Another great time to use spot metering is when your shooting high-contrast scenes.
With spot metering, you can select exactly what portion of your images you want to expose your highlights, shadows, or midtones properly.
4. Partial Metering
Partial metering is a common setting found on Canon cameras but not always found on all camera brands.
Sony has a similar option, which is called large spot metering.
Partial metering is very similar to spot metering, except a bigger portion of your image is evaluated when calculating exposure.
For example, in spot metering, 1% to 5% of your frame is used to calculate exposure while partial metering typically uses around 5% to 10% of your image.
Just like spot metering, only a section of your image is evaluated while the remainder of your image is ignored.
Partial metering is excellent if you want to use a specific portion of your image to evaluate your exposure.
While sport metering is limiting due to how small it is, partial metering is an excellent alternative if you need to use a larger portion of your image evaluate your exposure.
Remember that not all cameras have a partial metering mode, specifically Nikon cameras.
Most Nikon cameras allow you to adjust the radius of spot metering.
This is a great way to overcome a lack of partial metering on Nikon cameras.
4.1 When to Use Partial Metering
Use partial metering in similar situations as you would spot metering.
The only benefit that partial metering offers over spot metering is that the area is larger.
Portrait photography and wildlife photography are both great options to use partial metering.
Problems with Metering
Light meters don’t intrinsically understand the level of exposure you are trying to reach.
In complex lighting conditions, this is problematic since one lighting adjustment won’t allow you to expose the different lighting conditions in your image properly.
Since light meters expose for mid-tone grey, they can often misinterpret the exposure for a scene.
Mid-tone grey is often not the proper exposure for all scenes.
For example, if you are shooting a scene with lots of bright elements, your light meter is likely to misinterpret it.
Your light meter will likely underexpose your image to account for the bright elements.
Due to the light meters’ fundamental issues, it will not always interpret a scene correctly.
In addition to the light meters difficulty exposing images, different metering modes tend to make you compromise parts of your image.
Matrix metering averages out your entire scene but doesn’t properly expose any one part of your image.
Spot metering and partial metering will only properly expose a small portion of your image while ignoring the rest of your image.
Center-weighted metering will only properly expose the center of your frame.
Exposure Compensation and Metering Modes
As mentioned above your cameras light meter is not perfect.
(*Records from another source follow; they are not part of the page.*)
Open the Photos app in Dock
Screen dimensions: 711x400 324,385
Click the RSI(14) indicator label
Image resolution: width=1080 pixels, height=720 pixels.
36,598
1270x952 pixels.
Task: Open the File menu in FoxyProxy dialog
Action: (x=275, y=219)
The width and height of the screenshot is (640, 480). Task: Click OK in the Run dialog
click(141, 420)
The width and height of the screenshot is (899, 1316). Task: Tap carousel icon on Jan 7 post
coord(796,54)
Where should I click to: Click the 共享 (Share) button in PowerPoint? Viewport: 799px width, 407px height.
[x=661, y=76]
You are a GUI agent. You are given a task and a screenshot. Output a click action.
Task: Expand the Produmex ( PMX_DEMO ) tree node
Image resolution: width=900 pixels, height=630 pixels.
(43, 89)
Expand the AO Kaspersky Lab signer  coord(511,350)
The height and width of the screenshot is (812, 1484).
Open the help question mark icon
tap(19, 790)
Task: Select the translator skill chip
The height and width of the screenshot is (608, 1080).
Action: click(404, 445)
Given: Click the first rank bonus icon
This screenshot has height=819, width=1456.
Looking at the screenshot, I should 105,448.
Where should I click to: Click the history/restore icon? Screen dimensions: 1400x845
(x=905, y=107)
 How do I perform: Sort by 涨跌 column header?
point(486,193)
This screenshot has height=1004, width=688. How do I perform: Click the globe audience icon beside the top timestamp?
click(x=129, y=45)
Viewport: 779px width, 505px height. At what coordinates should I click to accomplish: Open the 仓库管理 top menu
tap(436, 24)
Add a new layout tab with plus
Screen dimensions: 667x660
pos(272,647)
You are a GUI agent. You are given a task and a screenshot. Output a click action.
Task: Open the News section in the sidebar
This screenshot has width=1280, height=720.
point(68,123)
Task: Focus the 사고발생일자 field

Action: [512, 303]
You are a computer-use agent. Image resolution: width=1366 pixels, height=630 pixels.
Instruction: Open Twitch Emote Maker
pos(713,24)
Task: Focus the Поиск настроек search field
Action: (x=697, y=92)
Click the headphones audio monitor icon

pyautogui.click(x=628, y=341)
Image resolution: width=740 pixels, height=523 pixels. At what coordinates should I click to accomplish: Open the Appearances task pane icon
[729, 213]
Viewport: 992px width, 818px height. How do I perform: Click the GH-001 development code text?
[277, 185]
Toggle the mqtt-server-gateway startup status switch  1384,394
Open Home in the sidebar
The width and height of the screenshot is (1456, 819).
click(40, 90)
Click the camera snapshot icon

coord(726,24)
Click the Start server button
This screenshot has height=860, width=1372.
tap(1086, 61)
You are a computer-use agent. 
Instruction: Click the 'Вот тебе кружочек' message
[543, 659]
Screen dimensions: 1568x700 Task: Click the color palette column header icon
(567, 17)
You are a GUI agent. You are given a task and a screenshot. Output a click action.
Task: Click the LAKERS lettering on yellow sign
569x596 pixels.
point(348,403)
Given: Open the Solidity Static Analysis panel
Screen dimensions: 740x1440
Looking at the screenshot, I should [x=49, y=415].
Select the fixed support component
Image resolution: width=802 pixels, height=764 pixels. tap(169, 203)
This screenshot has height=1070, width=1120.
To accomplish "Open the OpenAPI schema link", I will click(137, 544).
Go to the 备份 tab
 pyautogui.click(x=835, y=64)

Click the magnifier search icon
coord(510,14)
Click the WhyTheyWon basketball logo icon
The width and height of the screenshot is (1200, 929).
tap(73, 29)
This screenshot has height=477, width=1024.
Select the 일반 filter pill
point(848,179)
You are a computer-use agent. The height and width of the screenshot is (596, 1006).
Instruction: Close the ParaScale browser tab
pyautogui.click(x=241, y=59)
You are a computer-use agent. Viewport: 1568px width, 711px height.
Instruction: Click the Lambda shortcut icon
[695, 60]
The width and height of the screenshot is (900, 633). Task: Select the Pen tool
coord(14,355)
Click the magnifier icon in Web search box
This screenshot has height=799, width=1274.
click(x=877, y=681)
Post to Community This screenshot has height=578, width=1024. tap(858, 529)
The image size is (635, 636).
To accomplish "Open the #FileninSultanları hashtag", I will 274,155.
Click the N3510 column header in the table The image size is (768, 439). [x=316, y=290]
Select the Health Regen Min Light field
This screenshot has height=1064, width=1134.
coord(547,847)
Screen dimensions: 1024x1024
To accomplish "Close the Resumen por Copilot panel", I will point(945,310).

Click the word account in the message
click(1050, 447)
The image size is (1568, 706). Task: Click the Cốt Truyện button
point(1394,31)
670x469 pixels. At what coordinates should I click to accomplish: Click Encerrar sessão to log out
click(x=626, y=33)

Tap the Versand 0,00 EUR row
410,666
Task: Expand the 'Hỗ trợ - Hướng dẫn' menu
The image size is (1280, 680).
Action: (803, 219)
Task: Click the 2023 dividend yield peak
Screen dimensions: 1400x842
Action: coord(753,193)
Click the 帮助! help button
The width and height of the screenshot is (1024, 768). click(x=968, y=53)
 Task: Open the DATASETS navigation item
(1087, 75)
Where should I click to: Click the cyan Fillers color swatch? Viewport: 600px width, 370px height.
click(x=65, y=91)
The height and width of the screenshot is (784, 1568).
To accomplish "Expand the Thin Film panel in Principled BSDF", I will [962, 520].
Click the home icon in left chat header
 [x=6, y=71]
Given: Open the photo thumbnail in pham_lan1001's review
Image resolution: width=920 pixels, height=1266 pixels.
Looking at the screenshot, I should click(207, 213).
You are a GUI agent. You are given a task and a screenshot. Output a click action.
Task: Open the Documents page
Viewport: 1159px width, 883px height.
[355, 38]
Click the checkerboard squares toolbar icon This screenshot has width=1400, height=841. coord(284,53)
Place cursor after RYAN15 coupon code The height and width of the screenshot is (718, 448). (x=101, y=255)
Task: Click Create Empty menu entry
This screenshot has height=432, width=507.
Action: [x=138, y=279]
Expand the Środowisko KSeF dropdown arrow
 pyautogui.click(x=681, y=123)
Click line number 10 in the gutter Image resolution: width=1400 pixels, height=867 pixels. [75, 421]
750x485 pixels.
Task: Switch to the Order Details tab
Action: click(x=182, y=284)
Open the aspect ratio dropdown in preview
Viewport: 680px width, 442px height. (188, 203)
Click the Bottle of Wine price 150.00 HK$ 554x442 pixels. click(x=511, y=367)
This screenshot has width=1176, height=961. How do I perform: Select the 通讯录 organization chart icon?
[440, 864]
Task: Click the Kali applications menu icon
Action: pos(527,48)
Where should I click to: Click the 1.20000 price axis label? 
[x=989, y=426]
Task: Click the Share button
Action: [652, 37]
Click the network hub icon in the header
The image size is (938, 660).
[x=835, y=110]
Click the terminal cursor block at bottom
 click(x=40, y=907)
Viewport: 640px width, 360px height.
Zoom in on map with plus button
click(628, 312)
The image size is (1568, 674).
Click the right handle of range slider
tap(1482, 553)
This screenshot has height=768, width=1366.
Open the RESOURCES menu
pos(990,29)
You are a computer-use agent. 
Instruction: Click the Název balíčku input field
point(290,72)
Since our world is not grey, there will be instances when the camera will provide an incorrect interpretation of reflectance.
For example, if you are shooting in the snow, your camera is likely to interpret your image as overexposed.
This is because the white snow is typically twice as bright as grey.
But your camera’s light meter doesn’t intrinsically know that.
As a result, your camera will try to reduce your exposure to account for the bright nature of the snow.
One way to overcome this issue is by using your exposure compensation.
Exposure compensation allows you to adjust your exposure without changing your settings.
Your exposure compensation will adjust what your light meter treats as proper exposure.
Exposure compensation allows you to reduce your exposure or increase your exposure by up to 5 stops depending on your camera.
For example, if you increase your exposure compensation to EV+1, your light meter will expose your scene for one-stop over-exposed.
Likewise, if you set your exposure compensation to EV-1, your light meter will expose your scene for one stop underexposed.
In the case of your of shooting in the snow, you would want to increase your exposure compensation to positive value to adjust for the light meters misinterpretation.
Exposure compensation is a great way to control overcome the intrinsic issues with your light meter and control the exposure of your scene.